## [STORED RECORDS]
□ □ □ □ □

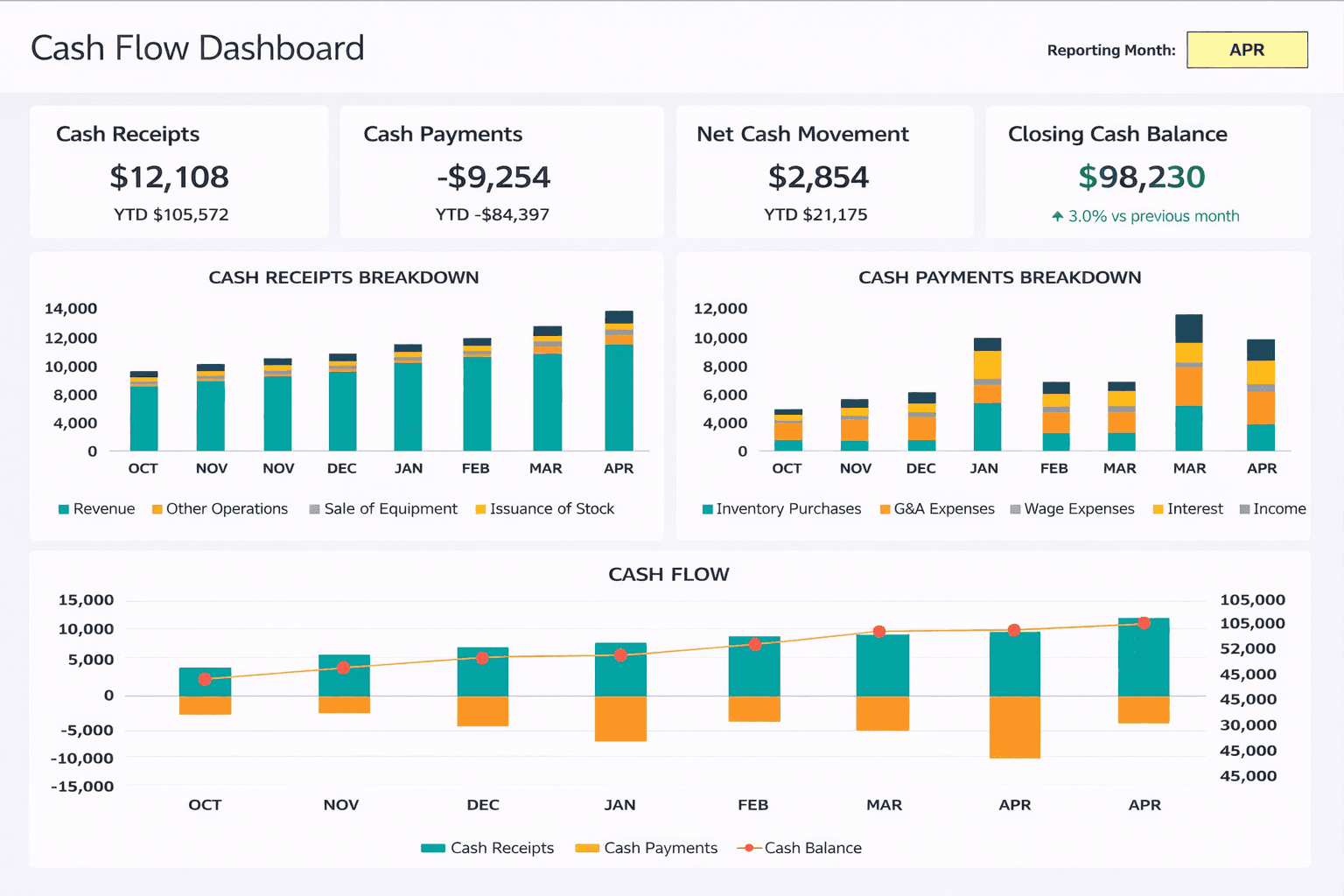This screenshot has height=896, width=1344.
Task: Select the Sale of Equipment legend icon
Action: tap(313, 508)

□ □ □ □ □

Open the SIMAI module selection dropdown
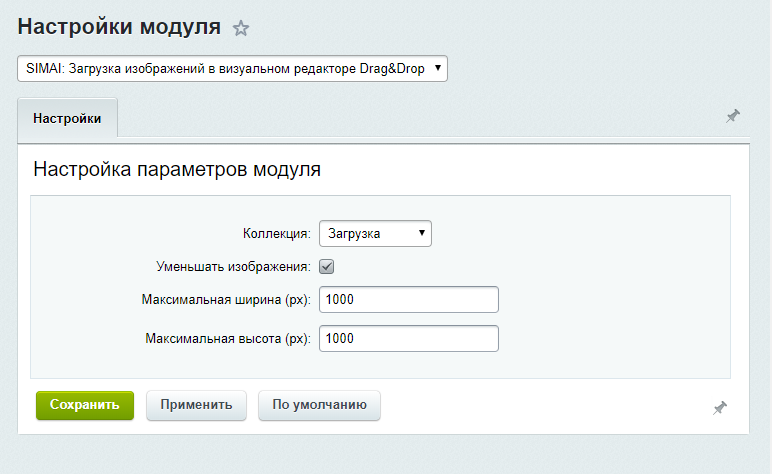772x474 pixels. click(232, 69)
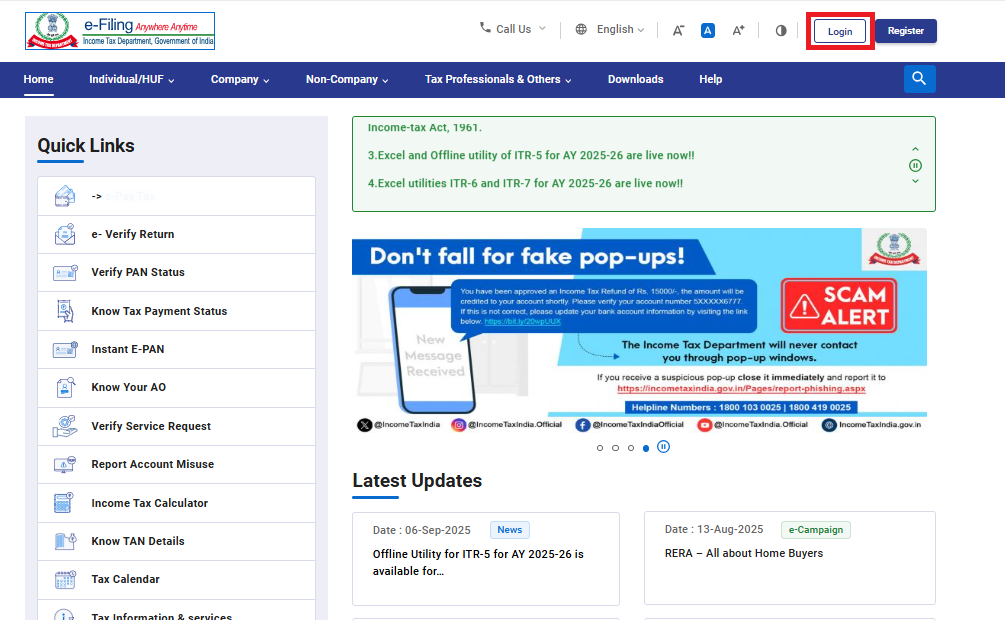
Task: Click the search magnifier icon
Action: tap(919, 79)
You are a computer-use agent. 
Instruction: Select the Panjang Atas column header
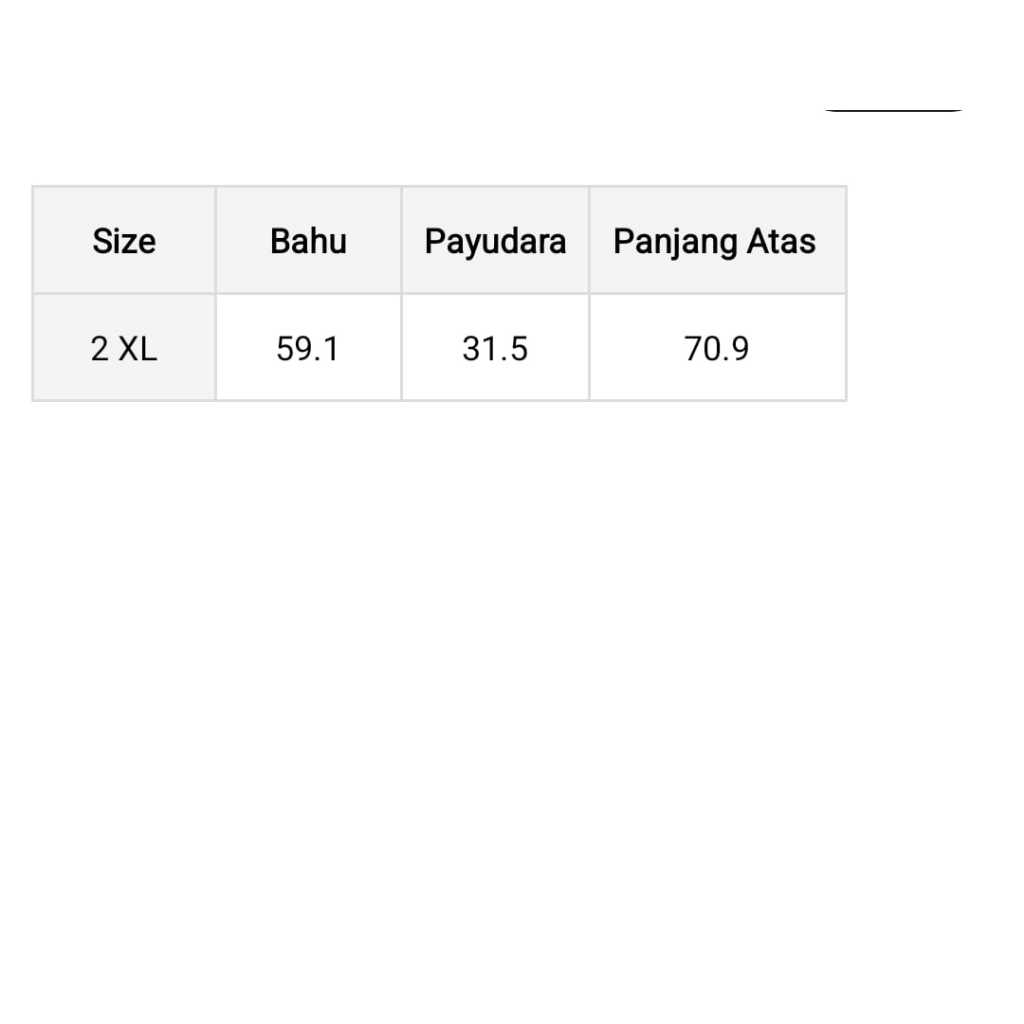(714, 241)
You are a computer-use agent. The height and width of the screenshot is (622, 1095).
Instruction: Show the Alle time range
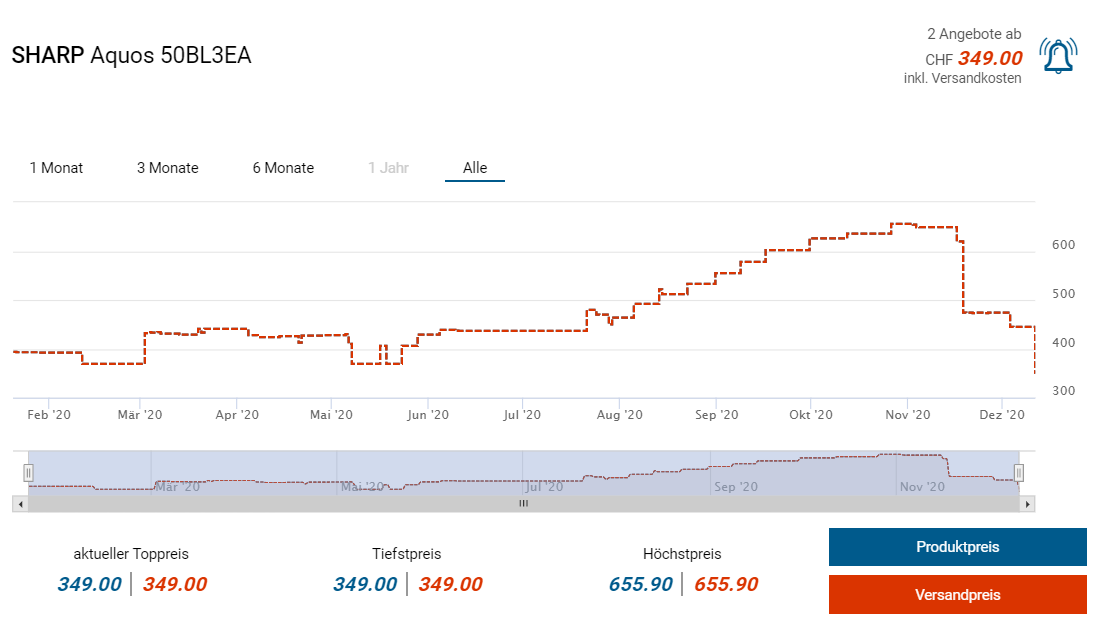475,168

□ □ □ □ □

## [SHORT PROBLEM]
Could you repeat, word for word, the lines from the one containing "This screenshot has height=896, width=1344." through the one containing "Action: tap(313, 508)", leaving out the pictures?

## [SOLUTION TO THE PROBLEM]
This screenshot has height=896, width=1344.
Task: Select the Sale of Equipment legend icon
Action: tap(313, 508)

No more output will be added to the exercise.